Che cosa c’entra la didattica ‘dada’ con la dispersione scolastica? Meglio ancora, perché la prima sarebbe un antidoto alla seconda?

Doveva essere una ricognizione per indagare i pro e i contro del sistema, molto di moda per esempio in Svezia, che vede i docenti fare lezione nelle loro aule tematiche e gli studenti ‘migrare’ da una all’altra al suono della campanella, invece Mara Aldrighetti, dirigente della scuola media “Antonio Amore” di Pozzallo, nel Ragusano, ci ha orientati verso un altro baricentro, raccontandoci che questa innovazione, sperimentata nel suo istituto da ormai più di un anno, non è che la tappa intermedia di una sfida molto più ambiziosa.

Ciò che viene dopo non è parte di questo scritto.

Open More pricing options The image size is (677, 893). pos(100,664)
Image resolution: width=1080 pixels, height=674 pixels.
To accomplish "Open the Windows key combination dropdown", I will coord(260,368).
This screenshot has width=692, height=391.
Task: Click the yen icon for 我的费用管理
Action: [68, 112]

“Quando sono arrivata in questa scuola alla periferia di Pozzallo, la situazione che ho trovato era davvero molto critica: caratterizzata da un tasso di abbandono scolastico altissimo, la scuola si era ormai creata la fama di ghetto, con le iscrizioni che andavano man mano scemando”. La Preside ci racconta però poi subito di come l’alto tasso di ripetenza (anche i dati statistici, d’altra parte, vedono la Sicilia sfiorare il 25% di allontanamenti prematuri dai banchi) sia diventato la molla che ha dato il via a un processo incredibile di rimotivazione dei ragazzi, delle loro famiglie, del corpo docente e così di riqualificazione dell’intero istituto. “

Due anni fa, utilizzando fondi ad hoc, abbiamo dato il via a un progetto per il successo formativo dei ragazzi a rischio drop-out, spesso pluribocciati. Lavorando a stretto contatto con le loro famiglie, abbiamo istituito percorsi di recupero di due anni in uno, con verifica quindicinale della frequenza regolare e dei risultati”.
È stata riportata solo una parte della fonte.